Opção militar para conter Assad deixa de ser tabu e vira consenso entre os que escaparam do regime via fronteira turca

País vizinho já recebeu 12 mil exilados sírios; governo oferece tendas com rede de internet, TV e aquecimento

MARCELO NINIO
ENVIADO ESPECIAL A ANTAKYA (TURQUIA)

Distantes das altas rodas diplomáticas, descrentes da ajuda internacional e desesesperados diante dos massacres cometidos pelo regime, refugiados se organizam como podem, com uma única convicção: só uma intervenção militar estrangeira porá fim à violência na Síria.

Na fronteira com a Turquia, 12 mil sírios que fugiram da repressão vivem num compasso de espera angustiante, com pouca ou nenhuma notícia dos familiares que deixaram para trás.

Se há poucos meses falar em intervenção militar era quase tabu, hoje a opção é unanimidade. Numa região em que recentes ações estrangeiras, no Iraque e no Afeganistão, deixaram cicatrizes profundas na consciência coletiva, é uma virada e tanto.

A maioria dos refugiados vê com desconfiança as manobras do CNS (Conselho Nacional Sírio), grupo de exilados que tornou-se o principal interlocutor da oposição.

"O CNS só representa a ele próprio", diz o professor de engenharia Marwan Khatib, espécie de guru intelectual dos refugiados.

De maneira improvisada e com poucos recursos, eles se unem para dar ajuda humanitária, logística e militar aos que estão na linha de frente do levante contra o ditador Bashar Assad.

> Dados de apontamento para capturas de tela
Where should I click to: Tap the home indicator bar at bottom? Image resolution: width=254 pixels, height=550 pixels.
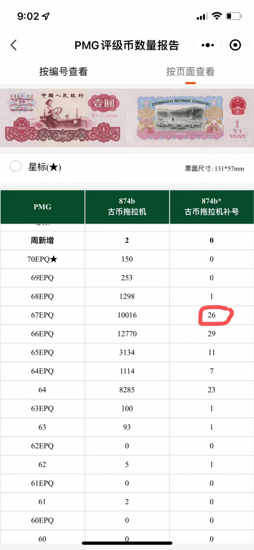[x=127, y=543]
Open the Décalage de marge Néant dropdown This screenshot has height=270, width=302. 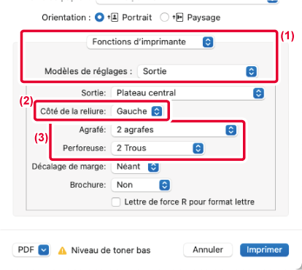(135, 167)
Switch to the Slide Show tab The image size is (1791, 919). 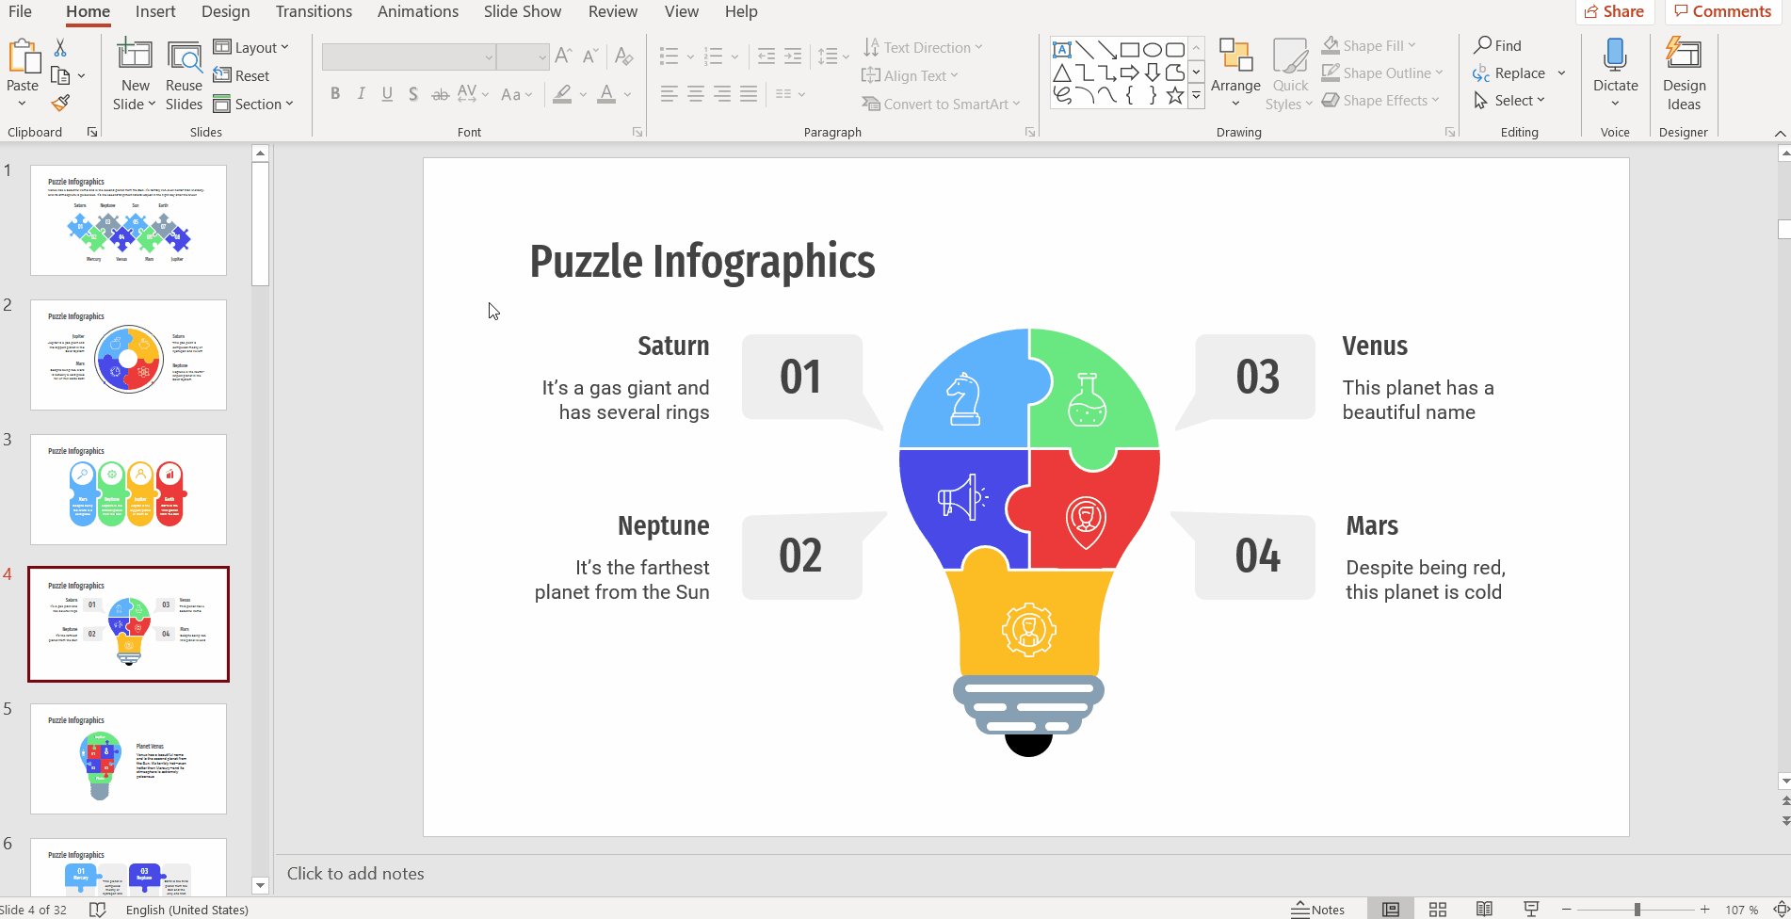522,11
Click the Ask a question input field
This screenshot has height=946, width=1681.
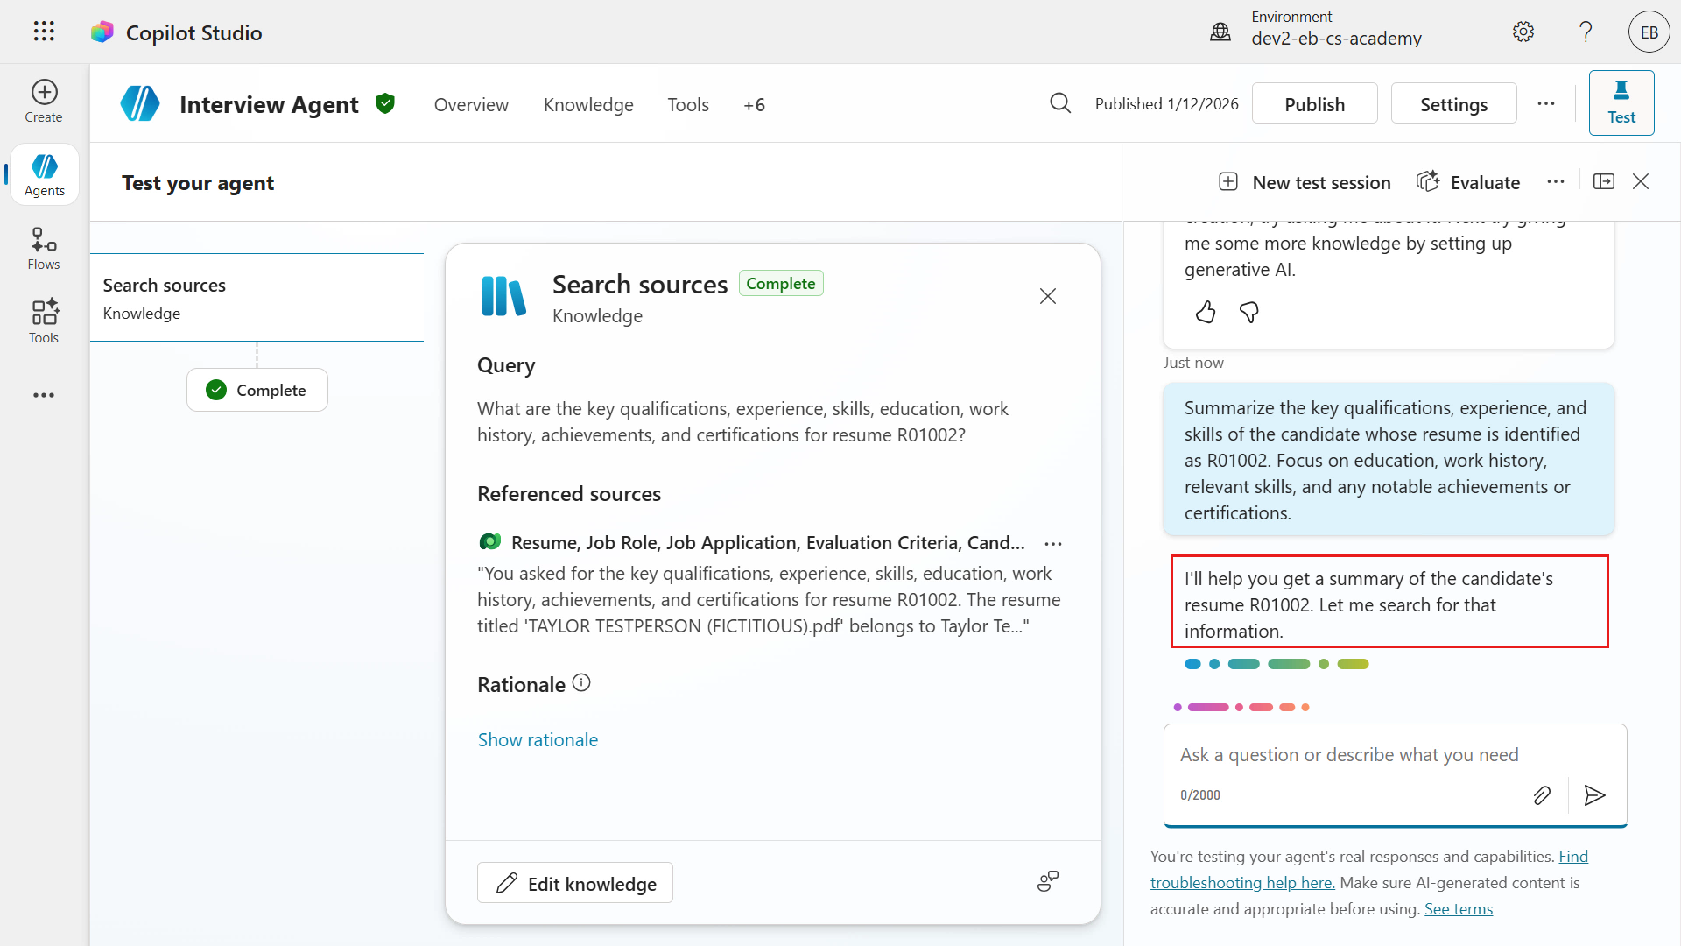[1348, 755]
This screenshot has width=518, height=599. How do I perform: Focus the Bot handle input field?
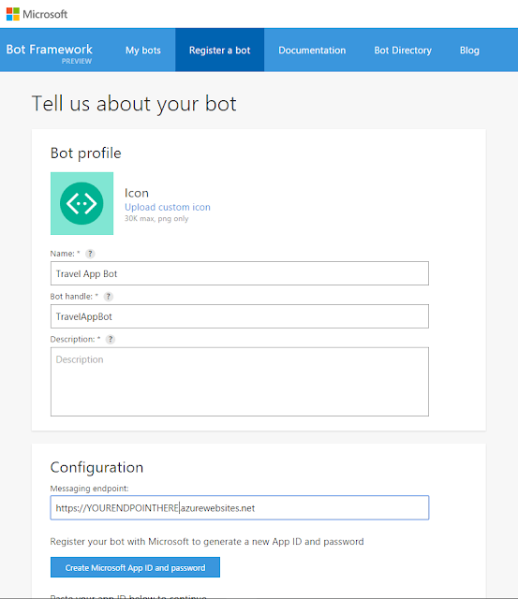pyautogui.click(x=240, y=316)
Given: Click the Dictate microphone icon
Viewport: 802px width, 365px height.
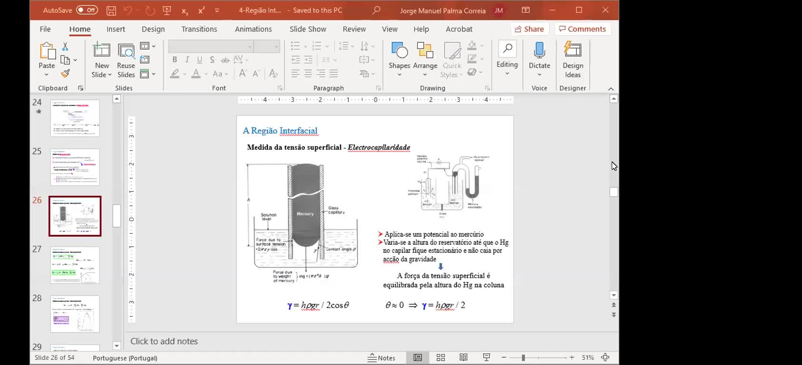Looking at the screenshot, I should click(539, 50).

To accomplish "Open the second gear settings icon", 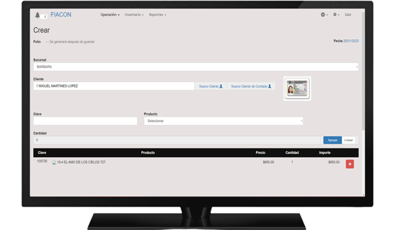I will 336,15.
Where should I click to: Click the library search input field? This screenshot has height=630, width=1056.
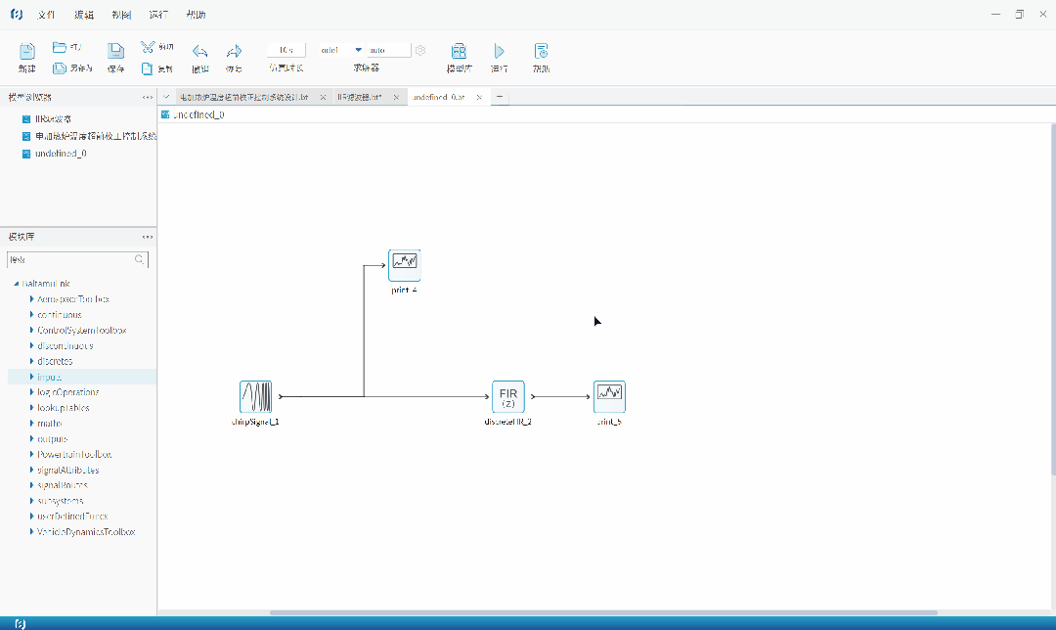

> Problemas e tarefas
(1) Liste todos os países citados pelo nome na reportagem sobre os refugiados sírios.
(2) Devolva, sem mudar nada, o trecho da reportagem sobre os refugiados sírios que começa nas palavras "A maioria dos" e vai até o fim de "intelectual dos refugiados.".

> Resultados dos exercícios
(1) Turquia, Síria, Iraque, Afeganistão

(2)
A maioria dos refugiados vê com desconfiança as manobras do CNS (Conselho Nacional Sírio), grupo de exilados que tornou-se o principal interlocutor da oposição.

"O CNS só representa a ele próprio", diz o professor de engenharia Marwan Khatib, espécie de guru intelectual dos refugiados.